Roberto Formigoni già parlamentare, poi presidente della Regione Lombardia per quindici anni, trascorsi i quali è stato eletto di nuovo al Parlamento, sta scontando una condanna in via definitiva a 5 anni e 10 mesi di reclusione (domiciliare per via dell’età) per il reato di corruzione. In applicazione di una delibera del 2015 assunta in regime di autodichia (l’autonomia concessa agli organi di rango costituzionale) a firma congiunta dei presidenti pro tempore delle Camere, Pietro Grasso (l’animatore dell’iniziativa) e Laura Boldrini, a Formigoni è stato abolito (in conseguenza della condanna) il trattamento economico erogato a titolo di vitalizio/pensione.
Sospendiamo ogni giudizio di merito su quella delibera e proseguiamo nel racconto della vicenda. Nel sistema di autodichia sono previste istanze di giurisdizione, in forza di quanto dispone l’articolo 24 della Costituzione: «Tutti possono agire in giudizio per la tutela dei propri diritti e interessi legittimi. La difesa è diritto inviolabile in ogni stato e grado di procedimento». La Corte Costituzionale ha sempre girato al largo da un precisa definizione dei limiti della autodichia e se il livello di giurisdizione interna precluda il ricorso al giudice ordinario.
Ma questo problema nel caso Formigoni non si è posto. Il ricorso è stato presentato all’istanza di primo grado del Senato, la Commissione del contenzioso, composta da parlamentari e da personalità esterne. La Commissione, giudicando viziata di illegittimità la delibera, ha accolto il ricorso. Anche in questo passaggio ci asteniamo dal commentare le motivazioni. Il segretario generale del Senato ha presentato appello contro questa decisione al Consiglio di garanzia, l’organismo di secondo grado, il quale è stato oggetto di un violento attacco politico da una resipiscenza del giustizialismo grillino e dei suoi manutengoli nei media e nei quotidiani.

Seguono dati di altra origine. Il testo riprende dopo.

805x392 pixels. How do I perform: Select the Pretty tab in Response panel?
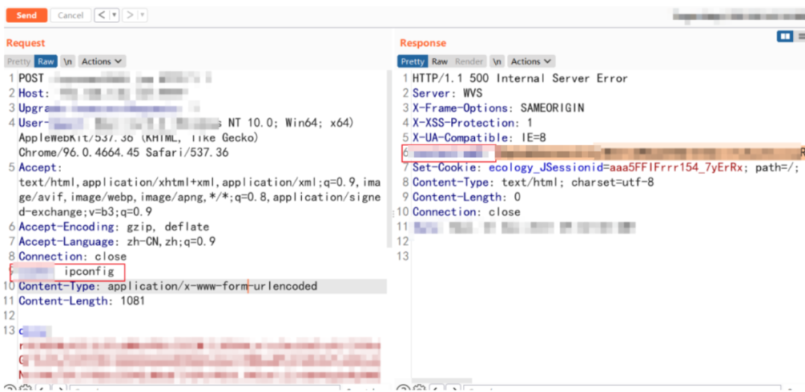(x=413, y=62)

Fino a promuovere un dibattito specifico, in Aula, con la sceneggiata dei cartelli e la presentazione di tre risoluzioni (Pd-M5S-Leu; FI-Lega-FdI; Iv) tutte approvate. Queste risoluzioni presentavano un tratto comune: poiché la delibera Grasso era stata abolita (un’ammissione pesante) in seguito al giudizio di primo grado, si raccomandava l’adozione di una nuova disciplina in materia, più o meno forcaiola a seconda degli orientamenti delle diverse forze politiche.
È comunque un altro fatto oggettivo che – dando seguito e voce in un’Aula del Parlamento a un tentativo di manipolazione dell’opinione pubblica (no il vitalizio ai corrotti!) mentre il contenzioso era all’esame di un collegio giudicante – si sia determinata una pressione indebita sulla imparzialità di tale organo sottoposto alla minaccia di una gogna mediatica, indifferente e incurante delle norme di diritto e ad una accusa di connivenza con un sistema di corruttela. Arriviamo così all’ultimo fatto.

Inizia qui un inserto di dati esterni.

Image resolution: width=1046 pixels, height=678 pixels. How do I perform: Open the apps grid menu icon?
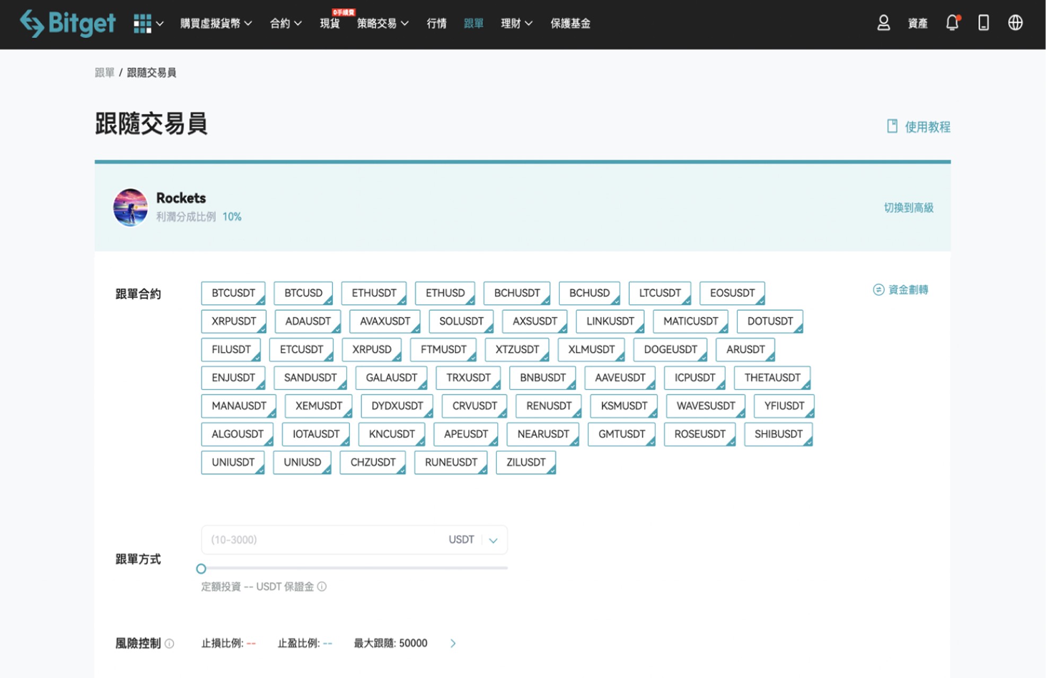(x=142, y=23)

Sul piano giuridico assume molta importanza la natura del trattamento: si tratta di un vitalizio o di una simil-pensione? Ha un profilo di erogazione octroyée oppure di natura previdenziale?

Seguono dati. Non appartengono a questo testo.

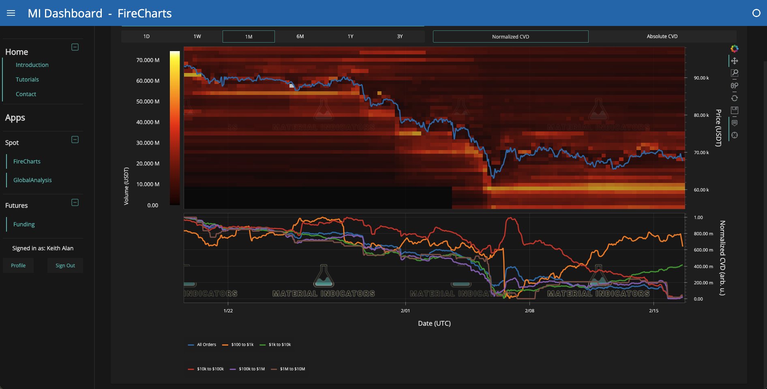Select the 1W time range
Screen dimensions: 767x389
[197, 36]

A prescindere da una giurisprudenza consolidata che ha equiparato il vitalizio a una prestazione di carattere previdenziale, non ha fatto una bella figura Pietro Grasso, ex magistrato, già seconda carica dello Stato, il quale – invece di scusarsi per aver promosso e sostenuto quella delibera poi giudicata illegittima – è intervento in Aula per negare la trasformazione in senso previdenziale del cosiddetto vitalizio, nonostante sia stata recepita anche al Senato, nel 2018, la delibera Fico che introduceva in modo arbitrario e retroattivo – tramite un ricalcolo su parametri inventati – criteri nettamente previdenziali nei vitalizi degli ex parlamentari.
Quanto a Roberto Formigoni la sua colpa è una sola: aver sottoposto il suo caso a un organo giurisdizionale, come era suo diritto.